Although the younger prisoner had a hardened exterior toward religion for over thirteen years, secretly he had on occasion cried out in pain for some sign of God’s existence—he wanted to know by seeing and touching God so worship could be given. Now his prayer was being answered.
The older convict, Michael Mayola, was a lapsed Catholic who had returned to the sacraments in prison and was now sharing the faith with the younger man. Michael was teaching the man about the Real Presence of Christ in the Holy Eucharist. As the reality of this truth sank into the student convict’s brain, unashamed tears began to flow down a face that had been arid far too long. God had been there all along!
The reason I know about this story is because I am the younger convict. That catechism lesson took place on the feast of St. Bartholomew in 1988. In the years since, the love affair between our Eucharistic Lover and myself has been a deep and passionate one.
Thirteen years of anger, hate, pain, and frustration were drained from me that day. I decided to become a Catholic and to quietly live my faith with pleasure in peace and privacy. Alas, man proposes while God disposes. Providence had it that I would enjoy my newfound faith but without peace and privacy.
While I was still a catechumen, our chaplain, Fr. Killian Mooney (a Trinitarian missionary who has since been escorted to heaven by Our Lady), handed me a catechism and told me to teach it to other convicts. I told him I didn’t care to teach.
Fr. Mooney said, "Fine. Now be certain you follow the text."
"You don’t understand, Father," I said. "I don’t want to teach."
"I understand that," replied Fr. Mooney. "If your students have questions you can’t answer, be sure to ask me."
"Father," I asked, "what part of ‘no’ do you not understand?"
"Be sure you pay particular attention to this part of the catechism," was his reply. Argh!
Rather than argue, I wrote a letter to Archbishop Lipscomb, asking him to get the holy old priest off my back.
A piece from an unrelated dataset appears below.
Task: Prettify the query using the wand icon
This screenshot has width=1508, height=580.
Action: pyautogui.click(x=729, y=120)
I’ll never forget his reply: "Russell, obey your pastor. I think you will make a wonderful catechism instructor."
What could I do? It was disobedience to proper authority that convicted me to twenty-five years in state prison. Could I allow disobedience to this authority to possibly convict me to a much more permanent prison after this life is over? I began teaching the catechism, and a prison apostolate was born.
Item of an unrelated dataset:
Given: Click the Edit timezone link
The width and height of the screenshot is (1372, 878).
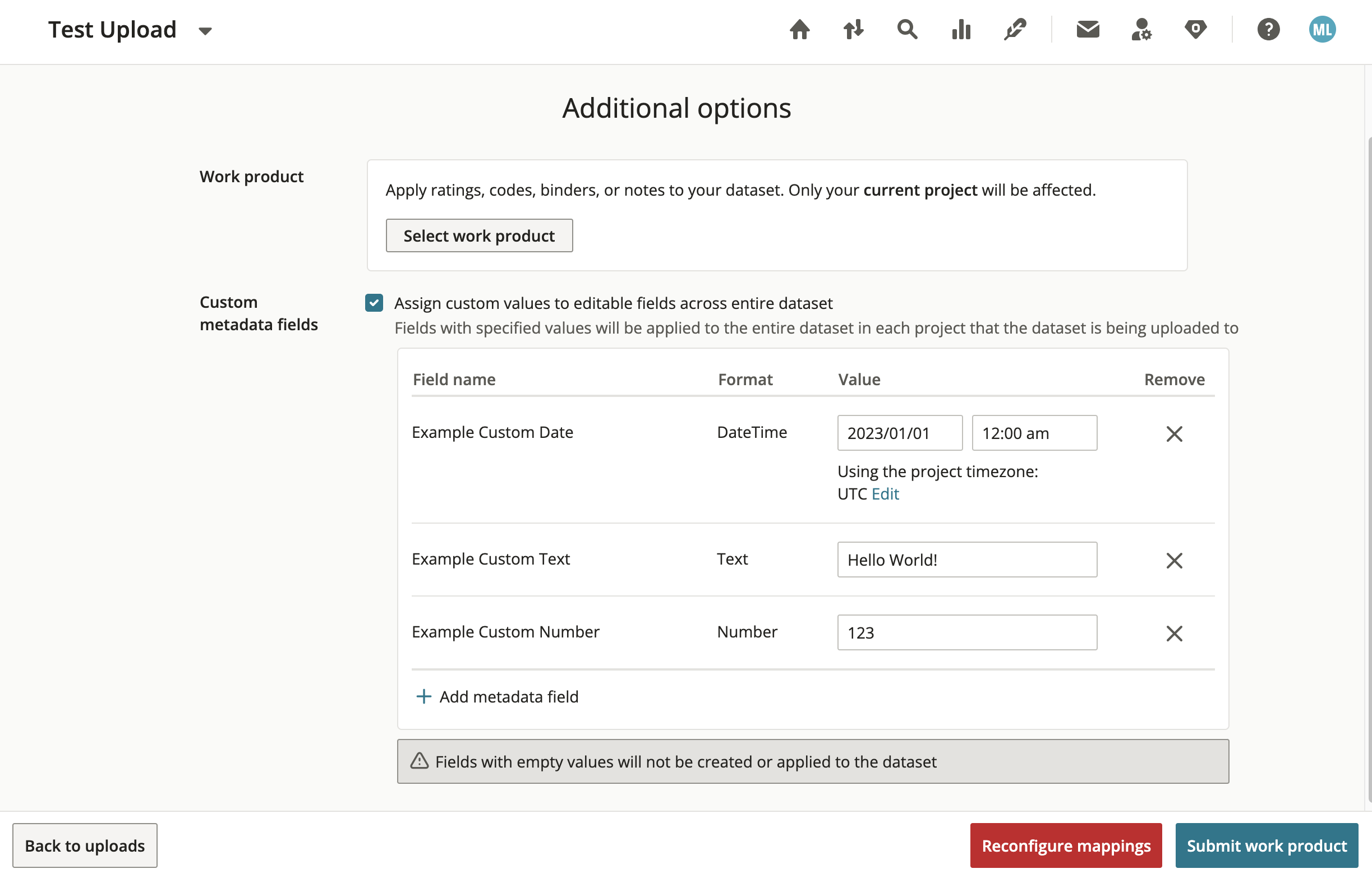Looking at the screenshot, I should click(x=885, y=494).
From that day to present, the Holy Spirit has shown me favor by allowing me to play a part in the conversion of nearly one hundred prisoners. Here in Alabama, the Heart of Dixie—translation: Protestant-Fundamentalist, anti-Catholic Bible belt—nearly one hundred murderers, rapists, robbers, burglars, and other assorted criminals have become sons of the Church. Most of them have returned to the streets. The most amazing thing—humanly speaking—is that not a single convert to Catholicism has ever returned to prison in a state whose statistics say 80 percent of them should have.
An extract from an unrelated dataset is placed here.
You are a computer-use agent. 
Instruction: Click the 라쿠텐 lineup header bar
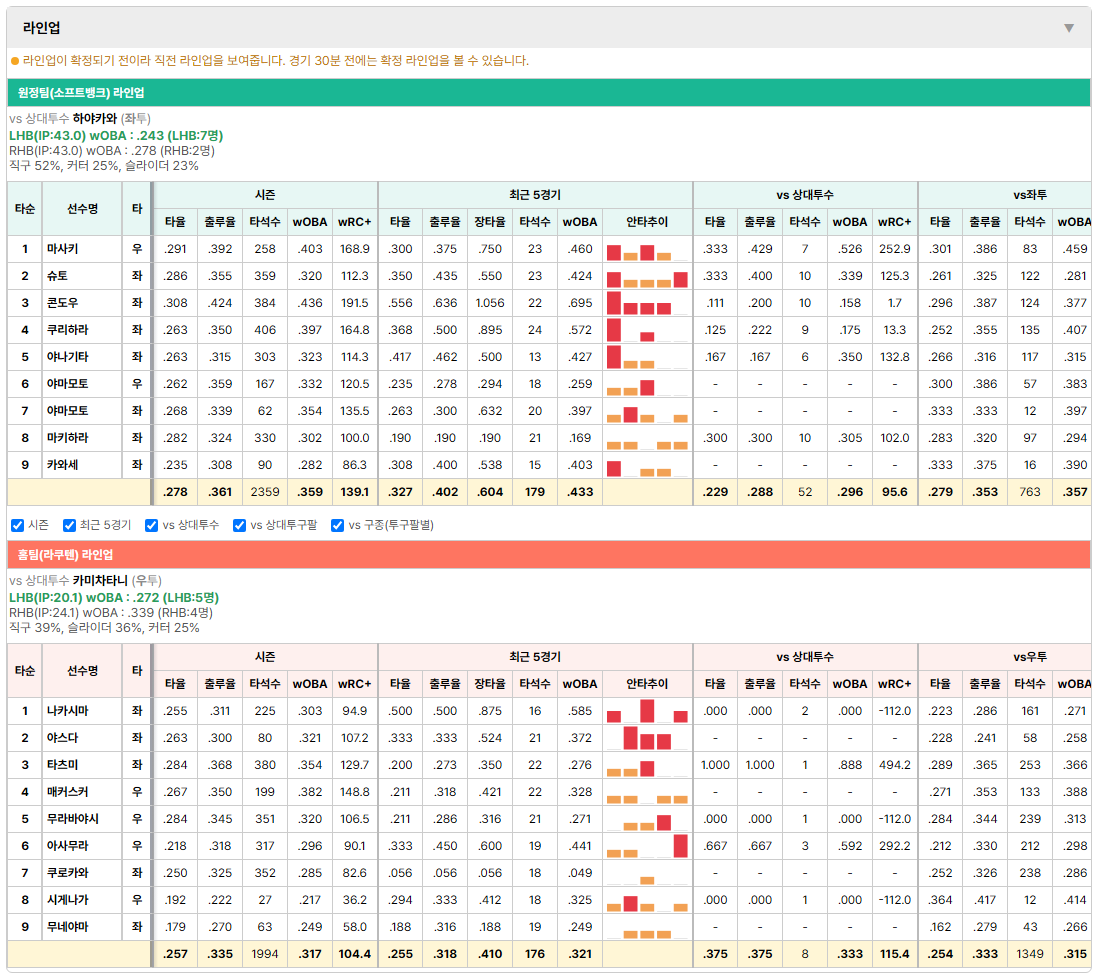click(548, 555)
Why? Because a Catholicism that has not been compromised—that is, one that is totally faithful to Scripture, tradition, and the magisterium—possesses the totality of immutable, irresistible, divinely revealed truth. And truth is liberty. I expect that a reader should be skeptical about the claims I’ve made. Let me offer certain actual events I have witnessed.
I estimate I’ve taught the catechism to several thousand men over the years. In this state, whose population is less than five percent Catholic, our Catholic community has become the largest single religion represented inside these walls. One of the most striking things I’ve seen when teaching the catechism is a convicted murderer cry like a baby when he begins to understand Christ’s Real Presence in the Eucharist. An orthodox understanding of the Eucharist creates a permanent bond between these men and the Church.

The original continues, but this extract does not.